Record excerpts: Begin

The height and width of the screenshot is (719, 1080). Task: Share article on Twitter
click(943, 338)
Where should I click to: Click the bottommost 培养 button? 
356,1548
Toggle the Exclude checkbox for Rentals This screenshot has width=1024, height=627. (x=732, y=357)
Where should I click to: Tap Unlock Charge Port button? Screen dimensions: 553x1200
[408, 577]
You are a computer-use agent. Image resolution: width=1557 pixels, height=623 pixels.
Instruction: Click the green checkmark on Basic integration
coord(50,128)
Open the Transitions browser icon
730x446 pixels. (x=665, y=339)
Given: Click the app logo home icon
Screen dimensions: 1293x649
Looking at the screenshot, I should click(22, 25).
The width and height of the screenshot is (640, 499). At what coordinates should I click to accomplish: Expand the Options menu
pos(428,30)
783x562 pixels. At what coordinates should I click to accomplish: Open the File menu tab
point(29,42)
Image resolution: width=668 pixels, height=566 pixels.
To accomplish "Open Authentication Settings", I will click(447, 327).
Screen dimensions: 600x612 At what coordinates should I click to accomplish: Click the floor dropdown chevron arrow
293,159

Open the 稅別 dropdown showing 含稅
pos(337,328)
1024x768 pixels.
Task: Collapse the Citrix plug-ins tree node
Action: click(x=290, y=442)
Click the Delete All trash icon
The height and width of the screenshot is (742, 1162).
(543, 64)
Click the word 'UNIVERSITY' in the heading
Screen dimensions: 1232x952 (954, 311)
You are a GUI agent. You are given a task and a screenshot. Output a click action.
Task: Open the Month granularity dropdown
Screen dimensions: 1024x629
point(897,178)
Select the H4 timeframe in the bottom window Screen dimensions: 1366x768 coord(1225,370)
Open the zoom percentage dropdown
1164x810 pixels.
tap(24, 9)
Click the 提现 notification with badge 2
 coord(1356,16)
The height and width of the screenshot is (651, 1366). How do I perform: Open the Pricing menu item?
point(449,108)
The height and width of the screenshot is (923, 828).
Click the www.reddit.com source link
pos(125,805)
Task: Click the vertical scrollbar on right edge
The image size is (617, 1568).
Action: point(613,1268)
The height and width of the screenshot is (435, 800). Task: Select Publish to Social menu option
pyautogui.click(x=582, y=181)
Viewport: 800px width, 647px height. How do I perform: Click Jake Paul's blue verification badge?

Record excerpts: End

=== Task goal ===
Retype the material. Keep it exact.

=== Task response ===
The height and width of the screenshot is (719, 1080). Task: Share article on Twitter
click(943, 338)
Where should I click to: Click the bottommost 培养 button? 
356,1548
Toggle the Exclude checkbox for Rentals This screenshot has width=1024, height=627. (x=732, y=357)
Where should I click to: Tap Unlock Charge Port button? Screen dimensions: 553x1200
[408, 577]
You are a computer-use agent. Image resolution: width=1557 pixels, height=623 pixels.
Instruction: Click the green checkmark on Basic integration
coord(50,128)
Open the Transitions browser icon
730x446 pixels. (x=665, y=339)
Given: Click the app logo home icon
Screen dimensions: 1293x649
Looking at the screenshot, I should click(22, 25).
The width and height of the screenshot is (640, 499). At what coordinates should I click to accomplish: Expand the Options menu
pos(428,30)
783x562 pixels. At what coordinates should I click to accomplish: Open the File menu tab
point(29,42)
Image resolution: width=668 pixels, height=566 pixels.
To accomplish "Open Authentication Settings", I will click(447, 327).
Screen dimensions: 600x612 At what coordinates should I click to accomplish: Click the floor dropdown chevron arrow
293,159

Open the 稅別 dropdown showing 含稅
pos(337,328)
1024x768 pixels.
Task: Collapse the Citrix plug-ins tree node
Action: click(x=290, y=442)
Click the Delete All trash icon
The height and width of the screenshot is (742, 1162).
(543, 64)
Click the word 'UNIVERSITY' in the heading
Screen dimensions: 1232x952 (954, 311)
You are a GUI agent. You are given a task and a screenshot. Output a click action.
Task: Open the Month granularity dropdown
Screen dimensions: 1024x629
point(897,178)
Select the H4 timeframe in the bottom window Screen dimensions: 1366x768 coord(1225,370)
Open the zoom percentage dropdown
1164x810 pixels.
tap(24, 9)
Click the 提现 notification with badge 2
 coord(1356,16)
The height and width of the screenshot is (651, 1366). How do I perform: Open the Pricing menu item?
point(449,108)
The height and width of the screenshot is (923, 828).
Click the www.reddit.com source link
pos(125,805)
Task: Click the vertical scrollbar on right edge
The image size is (617, 1568).
Action: point(613,1268)
The height and width of the screenshot is (435, 800). Task: Select Publish to Social menu option
pyautogui.click(x=582, y=181)
Viewport: 800px width, 647px height. How do I perform: Click Jake Paul's blue verification badge?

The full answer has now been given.